■ **Your objective**:
Arrange the records as a two-column CSV with the columns record and answer, starting at the line that has "products (260, 848)" and stopping after the line that has "memory (760, 528)". Give one row per record, with each field in quotation marks and any line breaks replaced by spaces.

-- start --

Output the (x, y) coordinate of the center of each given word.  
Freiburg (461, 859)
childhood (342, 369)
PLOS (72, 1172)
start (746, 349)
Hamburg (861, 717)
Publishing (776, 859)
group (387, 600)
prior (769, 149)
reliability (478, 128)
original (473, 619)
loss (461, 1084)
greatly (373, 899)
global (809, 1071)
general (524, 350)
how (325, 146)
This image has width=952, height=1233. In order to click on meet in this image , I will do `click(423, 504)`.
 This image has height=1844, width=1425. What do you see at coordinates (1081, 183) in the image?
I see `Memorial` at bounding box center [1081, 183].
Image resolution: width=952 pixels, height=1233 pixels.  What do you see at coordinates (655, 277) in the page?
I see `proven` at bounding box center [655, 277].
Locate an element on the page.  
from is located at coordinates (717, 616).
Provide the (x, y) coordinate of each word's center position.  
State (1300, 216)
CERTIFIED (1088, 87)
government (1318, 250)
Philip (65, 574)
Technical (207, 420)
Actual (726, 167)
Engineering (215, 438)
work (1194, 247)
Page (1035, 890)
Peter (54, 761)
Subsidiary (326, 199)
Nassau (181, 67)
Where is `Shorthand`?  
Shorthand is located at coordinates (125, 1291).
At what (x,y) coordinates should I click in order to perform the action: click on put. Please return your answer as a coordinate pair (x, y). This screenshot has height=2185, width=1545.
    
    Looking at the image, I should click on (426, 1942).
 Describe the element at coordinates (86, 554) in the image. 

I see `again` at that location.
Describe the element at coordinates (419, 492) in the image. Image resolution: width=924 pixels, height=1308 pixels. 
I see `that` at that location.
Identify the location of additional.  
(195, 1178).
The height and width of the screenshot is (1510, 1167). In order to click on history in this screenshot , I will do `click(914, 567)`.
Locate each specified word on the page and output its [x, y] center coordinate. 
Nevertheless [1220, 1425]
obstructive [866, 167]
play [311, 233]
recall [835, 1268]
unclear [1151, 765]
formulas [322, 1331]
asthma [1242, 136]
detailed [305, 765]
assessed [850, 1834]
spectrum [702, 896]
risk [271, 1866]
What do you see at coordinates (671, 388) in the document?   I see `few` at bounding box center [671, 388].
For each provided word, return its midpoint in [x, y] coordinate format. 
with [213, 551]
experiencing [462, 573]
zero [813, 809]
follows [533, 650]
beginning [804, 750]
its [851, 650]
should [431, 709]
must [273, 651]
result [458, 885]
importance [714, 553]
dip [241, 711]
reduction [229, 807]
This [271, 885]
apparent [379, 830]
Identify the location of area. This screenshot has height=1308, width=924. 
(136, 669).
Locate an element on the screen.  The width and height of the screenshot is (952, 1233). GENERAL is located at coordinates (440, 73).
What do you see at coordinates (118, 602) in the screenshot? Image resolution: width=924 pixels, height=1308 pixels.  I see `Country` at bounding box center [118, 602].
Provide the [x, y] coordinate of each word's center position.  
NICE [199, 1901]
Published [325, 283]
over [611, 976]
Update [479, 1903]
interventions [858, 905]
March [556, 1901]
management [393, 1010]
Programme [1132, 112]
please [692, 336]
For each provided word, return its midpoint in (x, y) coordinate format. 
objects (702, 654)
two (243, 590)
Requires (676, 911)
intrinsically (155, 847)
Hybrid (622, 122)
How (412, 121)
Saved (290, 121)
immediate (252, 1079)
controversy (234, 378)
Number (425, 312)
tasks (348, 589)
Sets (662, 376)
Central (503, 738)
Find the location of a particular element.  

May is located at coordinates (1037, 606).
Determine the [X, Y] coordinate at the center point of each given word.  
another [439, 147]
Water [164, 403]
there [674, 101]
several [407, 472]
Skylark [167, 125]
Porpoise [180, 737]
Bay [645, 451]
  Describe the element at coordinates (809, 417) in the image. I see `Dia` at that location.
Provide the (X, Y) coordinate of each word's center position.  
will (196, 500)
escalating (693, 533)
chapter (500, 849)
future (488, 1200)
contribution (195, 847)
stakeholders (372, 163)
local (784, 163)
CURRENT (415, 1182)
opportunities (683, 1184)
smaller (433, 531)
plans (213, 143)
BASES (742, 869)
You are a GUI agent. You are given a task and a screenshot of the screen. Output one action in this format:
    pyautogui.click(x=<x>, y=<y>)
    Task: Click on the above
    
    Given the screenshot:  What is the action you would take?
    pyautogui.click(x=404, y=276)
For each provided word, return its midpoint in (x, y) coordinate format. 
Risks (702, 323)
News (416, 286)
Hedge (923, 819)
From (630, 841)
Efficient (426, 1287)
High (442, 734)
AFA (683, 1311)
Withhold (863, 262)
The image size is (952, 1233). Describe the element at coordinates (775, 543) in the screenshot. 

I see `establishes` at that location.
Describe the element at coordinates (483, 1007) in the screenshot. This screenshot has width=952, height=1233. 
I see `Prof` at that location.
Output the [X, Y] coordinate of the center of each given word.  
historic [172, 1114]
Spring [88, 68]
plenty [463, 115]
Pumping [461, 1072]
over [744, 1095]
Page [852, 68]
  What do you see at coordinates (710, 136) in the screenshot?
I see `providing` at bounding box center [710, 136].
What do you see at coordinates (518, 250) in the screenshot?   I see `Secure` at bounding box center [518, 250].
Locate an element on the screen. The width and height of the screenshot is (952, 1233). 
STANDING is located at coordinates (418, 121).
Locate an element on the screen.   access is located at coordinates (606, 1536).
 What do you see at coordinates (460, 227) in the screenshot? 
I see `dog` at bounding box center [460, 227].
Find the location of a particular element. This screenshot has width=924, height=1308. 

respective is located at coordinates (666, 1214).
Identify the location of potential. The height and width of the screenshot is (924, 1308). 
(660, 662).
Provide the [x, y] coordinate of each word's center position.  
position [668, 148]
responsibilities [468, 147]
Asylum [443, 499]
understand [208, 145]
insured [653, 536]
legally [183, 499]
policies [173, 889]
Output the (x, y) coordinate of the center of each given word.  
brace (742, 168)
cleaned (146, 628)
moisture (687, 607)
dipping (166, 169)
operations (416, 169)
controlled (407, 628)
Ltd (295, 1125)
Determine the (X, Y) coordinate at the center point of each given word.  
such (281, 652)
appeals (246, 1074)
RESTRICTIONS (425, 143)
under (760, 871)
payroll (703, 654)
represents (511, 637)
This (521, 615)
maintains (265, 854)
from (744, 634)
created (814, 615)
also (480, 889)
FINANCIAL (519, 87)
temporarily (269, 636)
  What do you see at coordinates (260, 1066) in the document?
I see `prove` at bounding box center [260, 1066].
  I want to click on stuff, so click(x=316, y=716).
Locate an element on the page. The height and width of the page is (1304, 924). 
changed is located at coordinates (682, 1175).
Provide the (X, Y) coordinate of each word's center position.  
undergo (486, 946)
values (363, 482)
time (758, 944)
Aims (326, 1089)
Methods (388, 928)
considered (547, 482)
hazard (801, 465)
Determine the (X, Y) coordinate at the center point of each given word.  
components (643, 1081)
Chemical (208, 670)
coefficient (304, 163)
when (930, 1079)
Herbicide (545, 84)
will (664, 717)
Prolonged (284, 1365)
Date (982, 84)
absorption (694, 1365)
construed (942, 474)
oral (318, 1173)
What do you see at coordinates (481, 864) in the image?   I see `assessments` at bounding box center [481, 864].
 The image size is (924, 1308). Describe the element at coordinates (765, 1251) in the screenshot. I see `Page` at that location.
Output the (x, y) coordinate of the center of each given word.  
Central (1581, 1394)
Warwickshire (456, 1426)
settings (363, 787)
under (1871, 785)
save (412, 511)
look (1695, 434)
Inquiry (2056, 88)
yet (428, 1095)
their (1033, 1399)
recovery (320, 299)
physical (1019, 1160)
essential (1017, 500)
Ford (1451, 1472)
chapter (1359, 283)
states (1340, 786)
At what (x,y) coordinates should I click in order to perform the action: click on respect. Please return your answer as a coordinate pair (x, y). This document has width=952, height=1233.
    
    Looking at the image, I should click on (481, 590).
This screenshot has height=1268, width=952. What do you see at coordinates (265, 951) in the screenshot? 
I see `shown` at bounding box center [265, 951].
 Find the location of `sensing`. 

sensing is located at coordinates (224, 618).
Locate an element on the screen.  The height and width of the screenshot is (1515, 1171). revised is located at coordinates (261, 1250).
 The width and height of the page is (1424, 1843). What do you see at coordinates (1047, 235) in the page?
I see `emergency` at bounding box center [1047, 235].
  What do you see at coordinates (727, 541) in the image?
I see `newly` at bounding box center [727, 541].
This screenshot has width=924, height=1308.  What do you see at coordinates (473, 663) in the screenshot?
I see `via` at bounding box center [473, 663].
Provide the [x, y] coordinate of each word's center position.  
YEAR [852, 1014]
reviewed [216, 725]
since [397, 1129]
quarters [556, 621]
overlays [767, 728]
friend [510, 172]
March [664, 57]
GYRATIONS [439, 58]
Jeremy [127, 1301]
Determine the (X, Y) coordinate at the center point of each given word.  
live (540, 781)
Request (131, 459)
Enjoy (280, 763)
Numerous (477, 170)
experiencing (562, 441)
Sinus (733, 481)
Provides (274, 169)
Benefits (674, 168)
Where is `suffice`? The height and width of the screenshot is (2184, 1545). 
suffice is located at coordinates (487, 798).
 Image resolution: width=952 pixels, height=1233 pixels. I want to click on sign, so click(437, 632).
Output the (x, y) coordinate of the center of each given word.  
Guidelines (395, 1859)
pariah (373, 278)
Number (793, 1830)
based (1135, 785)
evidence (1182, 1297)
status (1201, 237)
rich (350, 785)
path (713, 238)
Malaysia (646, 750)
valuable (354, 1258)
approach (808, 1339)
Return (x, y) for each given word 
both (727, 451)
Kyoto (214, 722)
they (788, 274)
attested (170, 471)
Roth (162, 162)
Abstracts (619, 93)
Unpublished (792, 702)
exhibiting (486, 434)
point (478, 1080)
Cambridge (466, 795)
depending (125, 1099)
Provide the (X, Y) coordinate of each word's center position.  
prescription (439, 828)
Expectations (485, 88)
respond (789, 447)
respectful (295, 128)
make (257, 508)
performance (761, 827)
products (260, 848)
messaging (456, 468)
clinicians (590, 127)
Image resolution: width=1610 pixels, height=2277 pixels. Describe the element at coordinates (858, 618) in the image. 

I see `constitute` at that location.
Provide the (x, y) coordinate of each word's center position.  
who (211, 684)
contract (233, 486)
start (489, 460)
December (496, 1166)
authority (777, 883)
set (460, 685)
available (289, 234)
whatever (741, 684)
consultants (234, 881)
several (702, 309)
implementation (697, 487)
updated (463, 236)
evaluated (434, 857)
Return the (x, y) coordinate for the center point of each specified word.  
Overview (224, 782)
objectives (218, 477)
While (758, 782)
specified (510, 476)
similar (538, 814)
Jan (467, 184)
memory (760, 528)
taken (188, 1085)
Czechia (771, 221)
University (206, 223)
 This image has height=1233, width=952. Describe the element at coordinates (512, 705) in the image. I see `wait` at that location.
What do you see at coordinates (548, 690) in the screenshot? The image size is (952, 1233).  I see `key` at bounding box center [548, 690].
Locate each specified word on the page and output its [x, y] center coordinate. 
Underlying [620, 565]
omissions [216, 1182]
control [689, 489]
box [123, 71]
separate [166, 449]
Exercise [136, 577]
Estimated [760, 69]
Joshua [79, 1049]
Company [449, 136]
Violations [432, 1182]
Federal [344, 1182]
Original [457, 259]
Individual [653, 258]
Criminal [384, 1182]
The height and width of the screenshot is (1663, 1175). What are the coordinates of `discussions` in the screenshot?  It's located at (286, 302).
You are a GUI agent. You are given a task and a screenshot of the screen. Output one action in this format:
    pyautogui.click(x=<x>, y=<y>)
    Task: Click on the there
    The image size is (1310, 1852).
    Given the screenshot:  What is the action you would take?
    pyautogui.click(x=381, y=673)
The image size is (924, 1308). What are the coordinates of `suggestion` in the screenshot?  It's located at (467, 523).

-- end --

■ **Answer to the problem**:
record,answer
"products","(260, 848)"
"messaging","(456, 468)"
"clinicians","(590, 127)"
"Image resolution: width=1610 pixels, height=2277 pixels. Describe the element at coordinates (858, 618) in the image.","I see `constitute` at that location."
"Provide the (x, y) coordinate of each word's center position. who","(211, 684)"
"contract","(233, 486)"
"start","(489, 460)"
"December","(496, 1166)"
"authority","(777, 883)"
"set","(460, 685)"
"available","(289, 234)"
"whatever","(741, 684)"
"consultants","(234, 881)"
"several","(702, 309)"
"implementation","(697, 487)"
"updated","(463, 236)"
"evaluated","(434, 857)"
"Return the (x, y) coordinate for the center point of each specified word. Overview","(224, 782)"
"objectives","(218, 477)"
"While","(758, 782)"
"specified","(510, 476)"
"similar","(538, 814)"
"Jan","(467, 184)"
"memory","(760, 528)"